▶ **What to work on**: Where does the string "Sillas" appear in the records? Copy each line that holds it.

Items listed in a dataset:
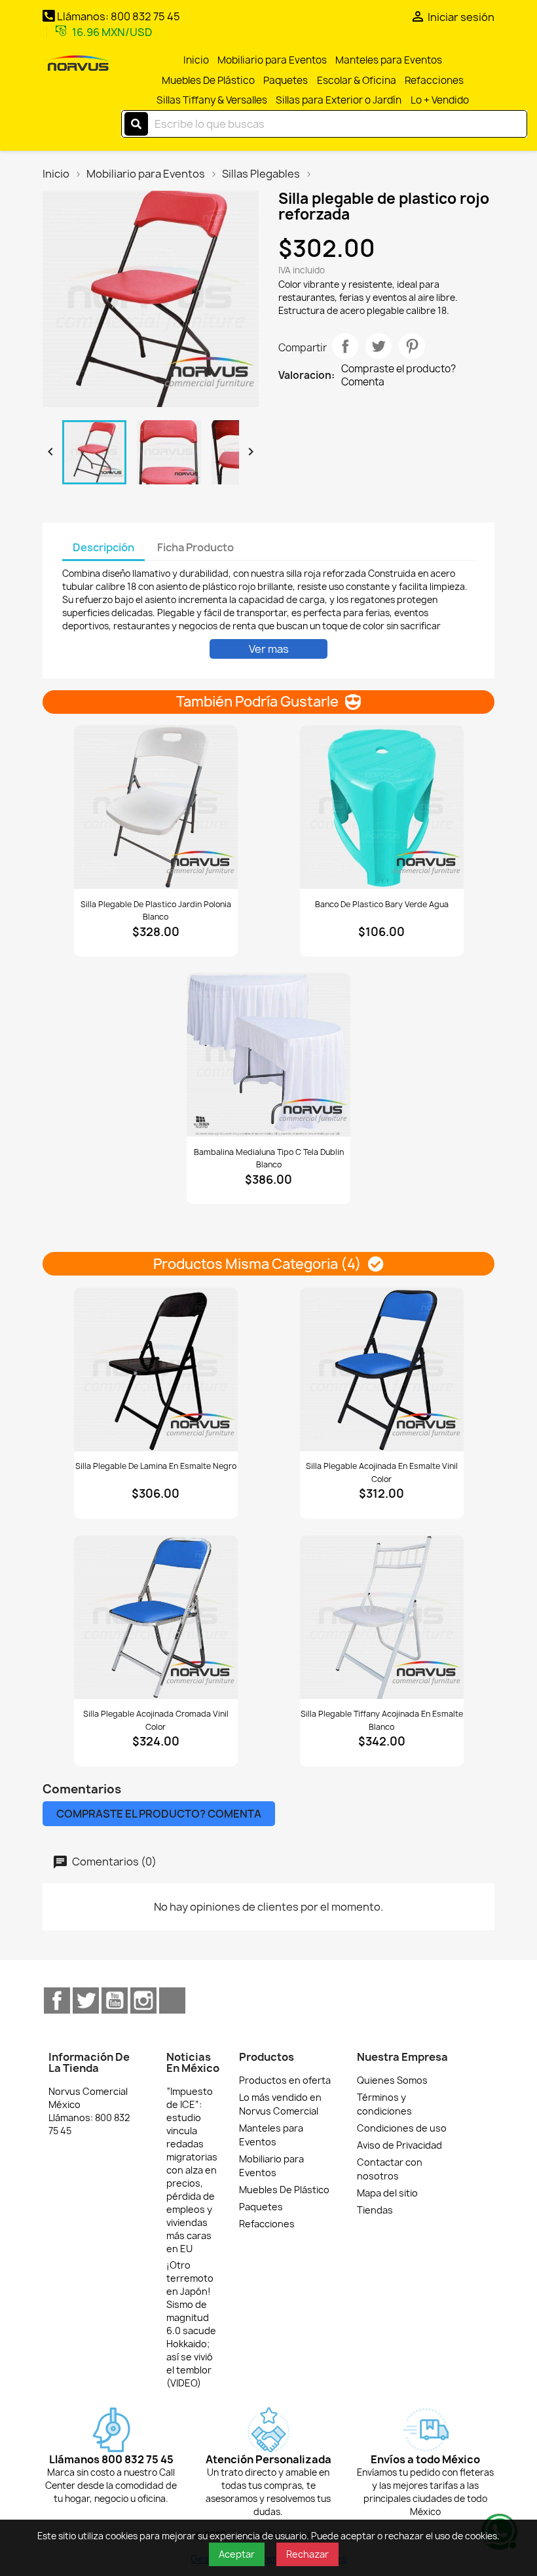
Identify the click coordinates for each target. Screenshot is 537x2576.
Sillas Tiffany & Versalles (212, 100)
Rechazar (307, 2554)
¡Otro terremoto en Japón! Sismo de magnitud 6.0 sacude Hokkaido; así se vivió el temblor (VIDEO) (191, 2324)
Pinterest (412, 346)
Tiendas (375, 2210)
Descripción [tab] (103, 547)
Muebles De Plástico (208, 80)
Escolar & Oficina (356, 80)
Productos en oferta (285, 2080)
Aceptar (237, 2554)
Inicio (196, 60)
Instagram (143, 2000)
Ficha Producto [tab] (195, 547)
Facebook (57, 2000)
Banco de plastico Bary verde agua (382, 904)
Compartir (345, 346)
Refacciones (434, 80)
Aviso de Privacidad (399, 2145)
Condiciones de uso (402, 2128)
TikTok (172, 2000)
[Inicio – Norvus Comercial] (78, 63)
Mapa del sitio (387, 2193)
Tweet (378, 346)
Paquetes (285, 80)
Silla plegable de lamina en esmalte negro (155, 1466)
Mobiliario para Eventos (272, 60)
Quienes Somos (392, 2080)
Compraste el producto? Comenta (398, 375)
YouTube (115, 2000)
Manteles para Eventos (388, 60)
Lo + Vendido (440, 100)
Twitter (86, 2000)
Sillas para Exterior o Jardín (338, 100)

▶ **Response to this task**:
Sillas Tiffany & Versalles (212, 100)
Sillas para Exterior o Jardín (338, 100)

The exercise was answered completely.